= Symmetric Boolean function =

Boolean function whose output depends only on the number of true inputs

In mathematics, a symmetric Boolean function is a Boolean function whose value does not depend on the order of its input bits, i.e., it depends only on the number of ones (or zeros) in the input. For this reason they are also known as Boolean counting functions.

There are 2^{n+1} symmetric n-ary Boolean functions. Instead of the truth table, traditionally used to represent Boolean functions, one may use a more compact representation for an n-variable symmetric Boolean function: the (n + 1)-vector, whose i-th entry (i = 0, ..., n) is the value of the function on an input vector with i ones. Mathematically, the symmetric Boolean functions correspond one-to-one with the functions that map n+1 elements to two elements, $f: \{0, 1, ..., n\} \rightarrow \{0, 1\}$.

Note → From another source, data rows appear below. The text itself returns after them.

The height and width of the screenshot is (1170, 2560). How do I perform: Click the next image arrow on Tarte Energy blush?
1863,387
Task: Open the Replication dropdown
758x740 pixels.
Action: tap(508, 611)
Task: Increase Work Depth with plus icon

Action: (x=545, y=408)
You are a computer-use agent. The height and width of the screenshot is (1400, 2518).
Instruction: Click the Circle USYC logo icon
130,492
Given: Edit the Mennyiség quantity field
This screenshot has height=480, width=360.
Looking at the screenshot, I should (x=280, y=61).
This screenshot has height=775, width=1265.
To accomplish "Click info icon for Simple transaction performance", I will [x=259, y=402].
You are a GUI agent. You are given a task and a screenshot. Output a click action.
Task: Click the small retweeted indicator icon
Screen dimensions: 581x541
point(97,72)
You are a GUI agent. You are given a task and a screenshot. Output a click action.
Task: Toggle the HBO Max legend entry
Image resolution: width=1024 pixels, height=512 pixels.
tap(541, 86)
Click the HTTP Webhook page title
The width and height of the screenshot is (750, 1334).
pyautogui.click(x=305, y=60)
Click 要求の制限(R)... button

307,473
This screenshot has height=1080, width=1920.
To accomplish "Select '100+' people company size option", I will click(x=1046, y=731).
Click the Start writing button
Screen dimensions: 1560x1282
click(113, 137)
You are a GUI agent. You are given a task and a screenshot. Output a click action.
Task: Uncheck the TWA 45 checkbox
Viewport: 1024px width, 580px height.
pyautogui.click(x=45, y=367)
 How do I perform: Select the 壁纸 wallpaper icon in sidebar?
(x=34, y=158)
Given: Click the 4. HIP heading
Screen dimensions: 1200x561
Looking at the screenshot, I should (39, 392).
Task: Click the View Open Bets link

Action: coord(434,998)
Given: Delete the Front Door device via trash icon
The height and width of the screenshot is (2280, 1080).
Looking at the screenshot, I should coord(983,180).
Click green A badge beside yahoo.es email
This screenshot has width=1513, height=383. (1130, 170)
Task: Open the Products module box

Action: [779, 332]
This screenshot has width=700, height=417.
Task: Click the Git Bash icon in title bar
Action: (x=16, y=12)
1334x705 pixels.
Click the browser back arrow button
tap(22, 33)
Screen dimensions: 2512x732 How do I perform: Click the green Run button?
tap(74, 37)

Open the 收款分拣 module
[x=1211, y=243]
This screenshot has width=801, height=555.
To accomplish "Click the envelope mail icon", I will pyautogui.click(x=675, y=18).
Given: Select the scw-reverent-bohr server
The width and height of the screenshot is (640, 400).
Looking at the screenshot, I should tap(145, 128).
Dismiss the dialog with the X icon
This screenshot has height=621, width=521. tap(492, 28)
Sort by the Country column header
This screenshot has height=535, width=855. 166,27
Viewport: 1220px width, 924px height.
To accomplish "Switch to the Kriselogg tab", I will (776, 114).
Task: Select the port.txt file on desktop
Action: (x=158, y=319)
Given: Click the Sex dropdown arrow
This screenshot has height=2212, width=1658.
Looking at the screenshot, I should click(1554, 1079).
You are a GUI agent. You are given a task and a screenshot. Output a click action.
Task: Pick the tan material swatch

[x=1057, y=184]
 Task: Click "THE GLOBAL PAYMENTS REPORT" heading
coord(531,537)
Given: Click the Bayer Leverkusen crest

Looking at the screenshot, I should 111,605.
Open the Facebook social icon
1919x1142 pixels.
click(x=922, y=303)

Symmetric Boolean functions are used to classify Boolean satisfiability problems.

==Special cases==

A number of special cases are recognized:

- Majority function: their value is 1 on input vectors with more than n/2 ones
- Threshold functions: their value is 1 on input vectors with k or more ones for a fixed k
- All-equal and not-all-equal function: their values is 1 when the inputs do (not) all have the same value
- Exact-count functions: their value is 1 on input vectors with k ones for a fixed k
  - One-hot or 1-in-n function: their value is 1 on input vectors with exactly one one
  - One-cold function: their value is 1 on input vectors with exactly one zero
- Congruence functions: their value is 1 on input vectors with the number of ones congruent to k mod m for fixed k, m
- Parity function: their value is 1 if the input vector has odd number of ones
The n-ary versions of AND, OR, XOR, NAND, NOR and XNOR are also symmetric Boolean functions.

== Properties ==
In the following, $f_k$ denotes the value of the function $f: \{0, 1\}^n \rightarrow \{0, 1\}$ when applied to an input vector of weight $k$.

=== Weight ===
The weight of the function can be calculated from its value vector:

$$|f| = \sum_{k=0}^n \binom{n}{k}f_k$$

=== Algebraic normal form ===

The algebraic normal form either contains all monomials of certain order $m$, or none of them; i.e. the Möbius transform $\hat f$ of the function is also a symmetric function. It can thus also be described by a simple (n+1) bit vector, the ANF vector $\hat f_m$. The ANF and value vectors are related by a Möbius relation:$$\hat f_m = \bigoplus_{k_2 \subseteq m_2} f_k$$where $k_2 \subseteq m_2$ denotes all the weights k whose base-2 representation is covered by the base-2 representation of m (a consequence of Lucas’ theorem). Effectively, an n-variable symmetric Boolean function corresponds to a log(n)-variable ordinary Boolean function acting on the base-2 representation of the input weight.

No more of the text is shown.